Copy every item below verbatim, line for line.

— Start Provided records —

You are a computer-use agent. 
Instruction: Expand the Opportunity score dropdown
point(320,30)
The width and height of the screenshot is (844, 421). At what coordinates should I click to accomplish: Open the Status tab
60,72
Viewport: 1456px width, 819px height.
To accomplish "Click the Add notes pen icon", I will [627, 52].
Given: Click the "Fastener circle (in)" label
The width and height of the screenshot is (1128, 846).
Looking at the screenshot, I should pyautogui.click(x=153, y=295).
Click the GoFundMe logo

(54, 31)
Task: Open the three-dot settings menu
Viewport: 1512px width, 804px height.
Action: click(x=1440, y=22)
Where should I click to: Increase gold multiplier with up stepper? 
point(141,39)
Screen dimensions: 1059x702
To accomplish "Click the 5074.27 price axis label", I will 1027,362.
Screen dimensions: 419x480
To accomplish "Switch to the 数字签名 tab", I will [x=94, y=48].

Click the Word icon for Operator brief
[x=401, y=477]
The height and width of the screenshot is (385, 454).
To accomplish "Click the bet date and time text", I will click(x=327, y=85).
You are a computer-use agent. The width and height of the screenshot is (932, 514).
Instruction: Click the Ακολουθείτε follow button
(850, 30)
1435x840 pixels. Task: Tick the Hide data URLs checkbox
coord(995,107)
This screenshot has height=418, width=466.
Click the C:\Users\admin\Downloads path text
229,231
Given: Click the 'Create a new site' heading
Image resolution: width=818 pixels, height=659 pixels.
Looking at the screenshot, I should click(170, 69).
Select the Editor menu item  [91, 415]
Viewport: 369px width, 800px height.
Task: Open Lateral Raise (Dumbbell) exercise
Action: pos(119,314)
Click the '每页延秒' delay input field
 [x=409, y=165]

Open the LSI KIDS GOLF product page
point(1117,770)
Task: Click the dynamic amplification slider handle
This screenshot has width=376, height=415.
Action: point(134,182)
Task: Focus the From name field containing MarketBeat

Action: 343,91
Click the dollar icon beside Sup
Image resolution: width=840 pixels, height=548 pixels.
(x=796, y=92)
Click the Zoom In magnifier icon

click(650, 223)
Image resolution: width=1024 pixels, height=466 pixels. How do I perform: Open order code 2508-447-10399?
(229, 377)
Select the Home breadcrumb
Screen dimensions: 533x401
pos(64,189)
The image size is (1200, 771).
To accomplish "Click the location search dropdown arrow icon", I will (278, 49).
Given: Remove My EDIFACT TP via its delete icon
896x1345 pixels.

— End Provided records —

Result:
You are a computer-use agent. 
Instruction: Expand the Opportunity score dropdown
point(320,30)
The width and height of the screenshot is (844, 421). At what coordinates should I click to accomplish: Open the Status tab
60,72
Viewport: 1456px width, 819px height.
To accomplish "Click the Add notes pen icon", I will [627, 52].
Given: Click the "Fastener circle (in)" label
The width and height of the screenshot is (1128, 846).
Looking at the screenshot, I should pyautogui.click(x=153, y=295).
Click the GoFundMe logo

(54, 31)
Task: Open the three-dot settings menu
Viewport: 1512px width, 804px height.
Action: click(x=1440, y=22)
Where should I click to: Increase gold multiplier with up stepper? 
point(141,39)
Screen dimensions: 1059x702
To accomplish "Click the 5074.27 price axis label", I will 1027,362.
Screen dimensions: 419x480
To accomplish "Switch to the 数字签名 tab", I will [x=94, y=48].

Click the Word icon for Operator brief
[x=401, y=477]
The height and width of the screenshot is (385, 454).
To accomplish "Click the bet date and time text", I will click(x=327, y=85).
You are a computer-use agent. The width and height of the screenshot is (932, 514).
Instruction: Click the Ακολουθείτε follow button
(850, 30)
1435x840 pixels. Task: Tick the Hide data URLs checkbox
coord(995,107)
This screenshot has height=418, width=466.
Click the C:\Users\admin\Downloads path text
229,231
Given: Click the 'Create a new site' heading
Image resolution: width=818 pixels, height=659 pixels.
Looking at the screenshot, I should click(170, 69).
Select the Editor menu item  [91, 415]
Viewport: 369px width, 800px height.
Task: Open Lateral Raise (Dumbbell) exercise
Action: pos(119,314)
Click the '每页延秒' delay input field
 [x=409, y=165]

Open the LSI KIDS GOLF product page
point(1117,770)
Task: Click the dynamic amplification slider handle
This screenshot has width=376, height=415.
Action: point(134,182)
Task: Focus the From name field containing MarketBeat

Action: 343,91
Click the dollar icon beside Sup
Image resolution: width=840 pixels, height=548 pixels.
(x=796, y=92)
Click the Zoom In magnifier icon

click(650, 223)
Image resolution: width=1024 pixels, height=466 pixels. How do I perform: Open order code 2508-447-10399?
(229, 377)
Select the Home breadcrumb
Screen dimensions: 533x401
pos(64,189)
The image size is (1200, 771).
To accomplish "Click the location search dropdown arrow icon", I will (278, 49).
Given: Remove My EDIFACT TP via its delete icon
896x1345 pixels.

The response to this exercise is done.